(EXTRACTED RECORDS):
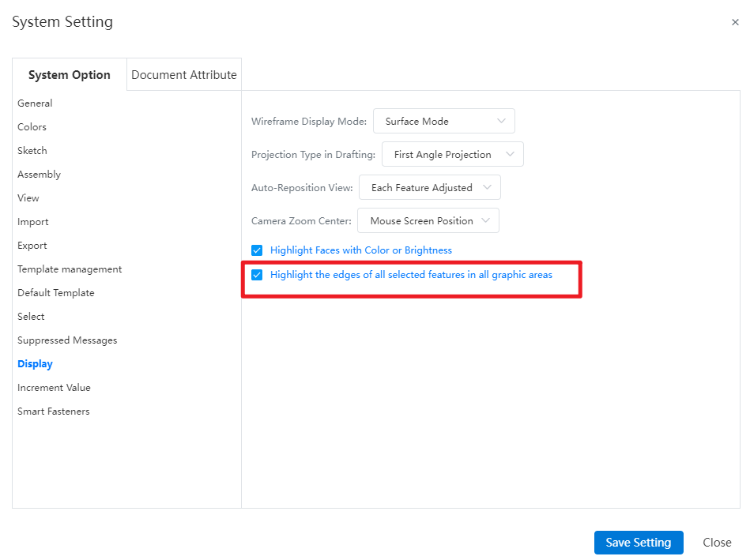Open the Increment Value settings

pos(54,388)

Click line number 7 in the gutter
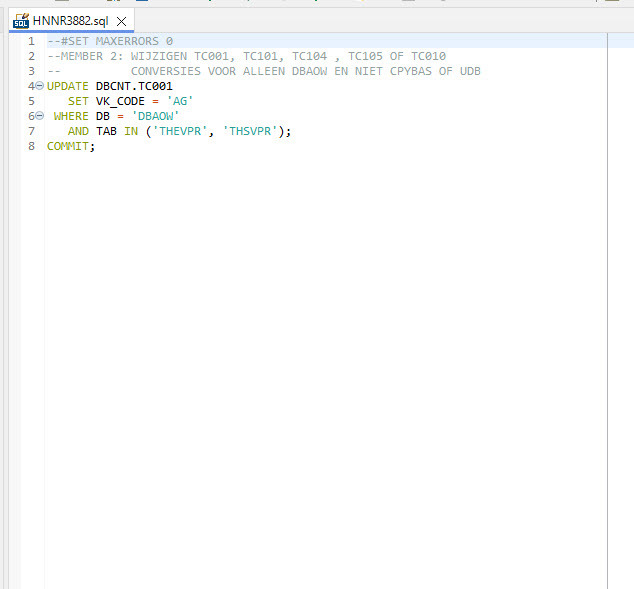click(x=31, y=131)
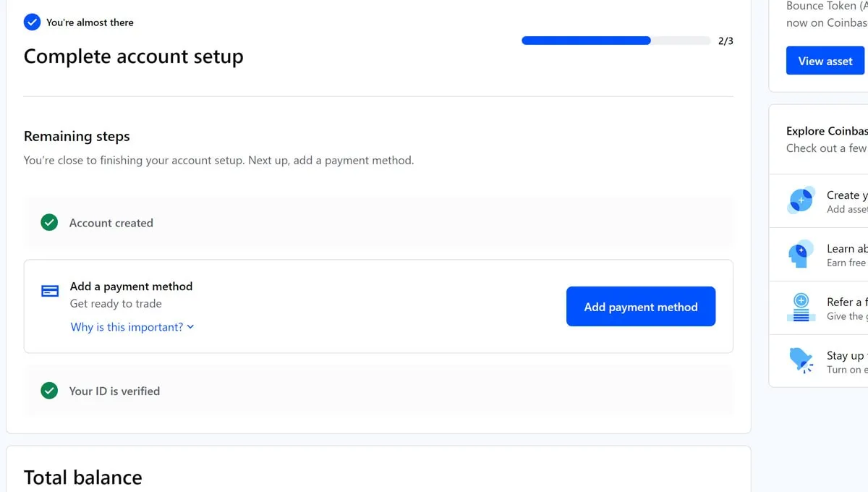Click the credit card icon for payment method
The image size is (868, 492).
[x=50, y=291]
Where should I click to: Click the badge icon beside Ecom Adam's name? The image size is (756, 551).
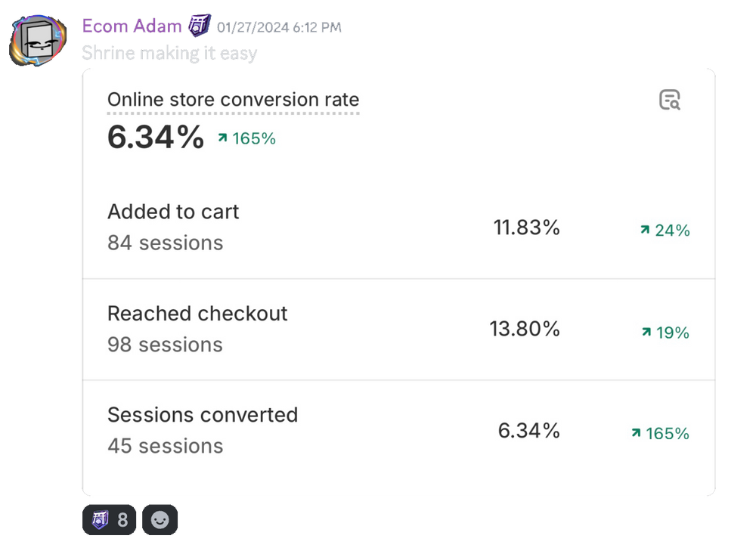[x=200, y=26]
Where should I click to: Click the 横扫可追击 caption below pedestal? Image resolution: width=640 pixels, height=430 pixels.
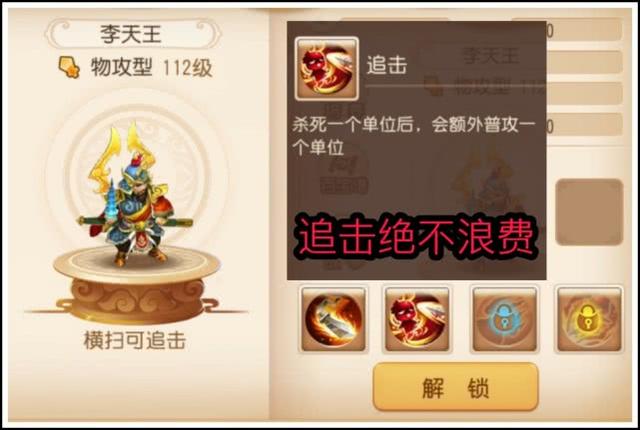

(WHAT IS BEING ASKED): Output, exactly and only, the lines beginning with the one that contains "Click line number 7 in the gutter" and ending at the last line of the records above. Drop the pictures.

(RESULT FOR THIS EXERCISE):
Click line number 7 in the gutter
click(x=31, y=131)
Click the credit card icon for payment method
The image size is (868, 492).
[x=50, y=291]
Where should I click to: Click the badge icon beside Ecom Adam's name? The image size is (756, 551).
[x=200, y=26]
Where should I click to: Click the 横扫可追击 caption below pedestal? Image resolution: width=640 pixels, height=430 pixels.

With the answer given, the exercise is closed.